TASK REQUIREMENTS
Write each entry out again exactly as it was given.

-- EXERCISE MATERIALS follows --

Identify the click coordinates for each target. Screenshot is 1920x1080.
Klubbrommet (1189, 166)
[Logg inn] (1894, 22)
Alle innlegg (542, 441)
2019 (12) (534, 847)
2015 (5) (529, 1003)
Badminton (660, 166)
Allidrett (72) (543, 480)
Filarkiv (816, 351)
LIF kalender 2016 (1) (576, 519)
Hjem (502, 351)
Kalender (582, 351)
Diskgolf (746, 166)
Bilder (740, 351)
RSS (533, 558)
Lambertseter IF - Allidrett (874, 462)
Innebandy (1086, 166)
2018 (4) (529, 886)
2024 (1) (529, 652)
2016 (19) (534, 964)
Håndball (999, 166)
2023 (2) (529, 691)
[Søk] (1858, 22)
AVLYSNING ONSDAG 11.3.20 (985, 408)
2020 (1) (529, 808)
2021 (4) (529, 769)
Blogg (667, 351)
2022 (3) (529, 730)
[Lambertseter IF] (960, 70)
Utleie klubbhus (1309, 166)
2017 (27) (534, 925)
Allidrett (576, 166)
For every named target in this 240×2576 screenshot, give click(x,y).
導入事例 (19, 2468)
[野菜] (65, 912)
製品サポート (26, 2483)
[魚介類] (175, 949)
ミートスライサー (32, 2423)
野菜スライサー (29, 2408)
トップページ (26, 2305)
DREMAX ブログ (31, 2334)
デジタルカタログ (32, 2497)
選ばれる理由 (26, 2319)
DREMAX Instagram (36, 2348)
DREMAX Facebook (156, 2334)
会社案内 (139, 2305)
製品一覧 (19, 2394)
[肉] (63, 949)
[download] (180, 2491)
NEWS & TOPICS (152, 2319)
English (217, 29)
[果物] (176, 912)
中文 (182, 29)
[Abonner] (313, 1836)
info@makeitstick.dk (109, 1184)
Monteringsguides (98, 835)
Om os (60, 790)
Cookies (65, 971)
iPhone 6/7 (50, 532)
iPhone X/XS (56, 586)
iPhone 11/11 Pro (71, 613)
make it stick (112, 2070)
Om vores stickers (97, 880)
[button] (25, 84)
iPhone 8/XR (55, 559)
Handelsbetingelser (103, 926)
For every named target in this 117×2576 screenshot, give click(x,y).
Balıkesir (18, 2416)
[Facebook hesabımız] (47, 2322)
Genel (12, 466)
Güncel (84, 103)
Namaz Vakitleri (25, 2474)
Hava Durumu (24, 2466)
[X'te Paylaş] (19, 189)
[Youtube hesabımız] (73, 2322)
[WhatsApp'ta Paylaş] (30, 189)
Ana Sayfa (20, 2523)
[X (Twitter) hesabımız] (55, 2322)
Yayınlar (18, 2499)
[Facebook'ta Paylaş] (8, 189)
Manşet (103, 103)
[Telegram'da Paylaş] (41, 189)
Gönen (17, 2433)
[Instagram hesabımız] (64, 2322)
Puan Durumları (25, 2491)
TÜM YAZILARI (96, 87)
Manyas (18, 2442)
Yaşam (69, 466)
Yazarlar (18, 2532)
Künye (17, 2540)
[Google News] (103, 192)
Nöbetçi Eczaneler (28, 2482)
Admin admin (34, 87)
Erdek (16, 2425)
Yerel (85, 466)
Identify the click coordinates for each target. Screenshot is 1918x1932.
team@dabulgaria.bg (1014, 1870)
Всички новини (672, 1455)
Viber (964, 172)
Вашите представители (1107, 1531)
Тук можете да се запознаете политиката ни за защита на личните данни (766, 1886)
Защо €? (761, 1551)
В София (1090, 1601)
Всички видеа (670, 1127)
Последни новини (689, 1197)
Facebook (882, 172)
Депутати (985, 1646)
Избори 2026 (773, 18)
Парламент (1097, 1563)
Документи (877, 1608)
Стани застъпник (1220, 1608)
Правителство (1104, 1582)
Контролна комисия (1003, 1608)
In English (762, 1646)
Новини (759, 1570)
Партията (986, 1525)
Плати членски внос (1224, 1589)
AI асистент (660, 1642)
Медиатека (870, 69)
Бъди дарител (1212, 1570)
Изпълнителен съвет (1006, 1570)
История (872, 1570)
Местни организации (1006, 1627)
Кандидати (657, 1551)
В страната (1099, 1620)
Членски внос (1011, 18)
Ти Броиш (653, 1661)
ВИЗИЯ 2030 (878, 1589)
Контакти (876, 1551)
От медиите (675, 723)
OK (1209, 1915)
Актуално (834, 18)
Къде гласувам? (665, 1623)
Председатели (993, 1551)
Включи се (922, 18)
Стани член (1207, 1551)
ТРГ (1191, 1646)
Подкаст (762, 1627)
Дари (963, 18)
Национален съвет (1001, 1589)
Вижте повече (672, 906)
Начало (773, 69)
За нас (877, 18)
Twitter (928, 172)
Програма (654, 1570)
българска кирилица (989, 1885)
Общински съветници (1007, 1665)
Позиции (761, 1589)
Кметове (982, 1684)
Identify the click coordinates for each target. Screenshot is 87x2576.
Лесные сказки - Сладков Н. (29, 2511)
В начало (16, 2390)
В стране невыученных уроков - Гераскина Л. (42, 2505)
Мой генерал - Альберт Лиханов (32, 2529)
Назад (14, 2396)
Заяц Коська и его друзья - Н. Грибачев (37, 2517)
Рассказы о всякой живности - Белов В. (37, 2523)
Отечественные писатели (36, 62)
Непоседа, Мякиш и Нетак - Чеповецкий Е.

-- EXERCISE MATERIALS concluded --

ANSWER
Identify the click coordinates for each target. Screenshot is 1920x1080.
Klubbrommet (1189, 166)
[Logg inn] (1894, 22)
Alle innlegg (542, 441)
2019 (12) (534, 847)
2015 (5) (529, 1003)
Badminton (660, 166)
Allidrett (72) (543, 480)
Filarkiv (816, 351)
LIF kalender 2016 (1) (576, 519)
Hjem (502, 351)
Kalender (582, 351)
Diskgolf (746, 166)
Bilder (740, 351)
RSS (533, 558)
Lambertseter IF - Allidrett (874, 462)
Innebandy (1086, 166)
2018 (4) (529, 886)
2024 (1) (529, 652)
2016 (19) (534, 964)
Håndball (999, 166)
2023 (2) (529, 691)
[Søk] (1858, 22)
AVLYSNING ONSDAG 11.3.20 (985, 408)
2020 (1) (529, 808)
2021 (4) (529, 769)
Blogg (667, 351)
2022 (3) (529, 730)
[Lambertseter IF] (960, 70)
Utleie klubbhus (1309, 166)
2017 (27) (534, 925)
Allidrett (576, 166)
For every named target in this 240×2576 screenshot, give click(x,y).
導入事例 (19, 2468)
[野菜] (65, 912)
製品サポート (26, 2483)
[魚介類] (175, 949)
ミートスライサー (32, 2423)
野菜スライサー (29, 2408)
トップページ (26, 2305)
DREMAX ブログ (31, 2334)
デジタルカタログ (32, 2497)
選ばれる理由 (26, 2319)
DREMAX Instagram (36, 2348)
DREMAX Facebook (156, 2334)
会社案内 (139, 2305)
製品一覧 (19, 2394)
[肉] (63, 949)
[download] (180, 2491)
NEWS & TOPICS (152, 2319)
English (217, 29)
[果物] (176, 912)
中文 (182, 29)
[Abonner] (313, 1836)
info@makeitstick.dk (109, 1184)
Monteringsguides (98, 835)
Om os (60, 790)
Cookies (65, 971)
iPhone 6/7 (50, 532)
iPhone X/XS (56, 586)
iPhone 11/11 Pro (71, 613)
make it stick (112, 2070)
Om vores stickers (97, 880)
[button] (25, 84)
iPhone 8/XR (55, 559)
Handelsbetingelser (103, 926)
For every named target in this 117×2576 screenshot, give click(x,y).
Balıkesir (18, 2416)
[Facebook hesabımız] (47, 2322)
Genel (12, 466)
Güncel (84, 103)
Namaz Vakitleri (25, 2474)
Hava Durumu (24, 2466)
[X'te Paylaş] (19, 189)
[Youtube hesabımız] (73, 2322)
[WhatsApp'ta Paylaş] (30, 189)
Ana Sayfa (20, 2523)
[X (Twitter) hesabımız] (55, 2322)
Yayınlar (18, 2499)
[Facebook'ta Paylaş] (8, 189)
Manşet (103, 103)
[Telegram'da Paylaş] (41, 189)
Gönen (17, 2433)
[Instagram hesabımız] (64, 2322)
Puan Durumları (25, 2491)
TÜM YAZILARI (96, 87)
Manyas (18, 2442)
Yaşam (69, 466)
Yazarlar (18, 2532)
Künye (17, 2540)
[Google News] (103, 192)
Nöbetçi Eczaneler (28, 2482)
Admin admin (34, 87)
Erdek (16, 2425)
Yerel (85, 466)
Identify the click coordinates for each target. Screenshot is 1918x1932.
team@dabulgaria.bg (1014, 1870)
Всички новини (672, 1455)
Viber (964, 172)
Вашите представители (1107, 1531)
Тук можете да се запознаете политиката ни за защита на личните данни (766, 1886)
Защо €? (761, 1551)
В София (1090, 1601)
Всички видеа (670, 1127)
Последни новини (689, 1197)
Facebook (882, 172)
Депутати (985, 1646)
Избори 2026 (773, 18)
Парламент (1097, 1563)
Документи (877, 1608)
Стани застъпник (1220, 1608)
Правителство (1104, 1582)
Контролна комисия (1003, 1608)
In English (762, 1646)
Новини (759, 1570)
Партията (986, 1525)
Плати членски внос (1224, 1589)
AI асистент (660, 1642)
Медиатека (870, 69)
Бъди дарител (1212, 1570)
Изпълнителен съвет (1006, 1570)
История (872, 1570)
Местни организации (1006, 1627)
Кандидати (657, 1551)
В страната (1099, 1620)
Членски внос (1011, 18)
Ти Броиш (653, 1661)
ВИЗИЯ 2030 (878, 1589)
Контакти (876, 1551)
От медиите (675, 723)
OK (1209, 1915)
Актуално (834, 18)
Къде гласувам? (665, 1623)
Председатели (993, 1551)
Включи се (922, 18)
Стани член (1207, 1551)
ТРГ (1191, 1646)
Подкаст (762, 1627)
Дари (963, 18)
Национален съвет (1001, 1589)
Вижте повече (672, 906)
Начало (773, 69)
За нас (877, 18)
Twitter (928, 172)
Програма (654, 1570)
българска кирилица (989, 1885)
Общински съветници (1007, 1665)
Позиции (761, 1589)
Кметове (982, 1684)
Identify the click coordinates for each target. Screenshot is 87x2576.
Лесные сказки - Сладков Н. (29, 2511)
В начало (16, 2390)
В стране невыученных уроков - Гераскина Л. (42, 2505)
Мой генерал - Альберт Лиханов (32, 2529)
Назад (14, 2396)
Заяц Коська и его друзья - Н. Грибачев (37, 2517)
Рассказы о всякой живности - Белов В. (37, 2523)
Отечественные писатели (36, 62)
Непоседа, Мякиш и Нетак - Чеповецкий Е.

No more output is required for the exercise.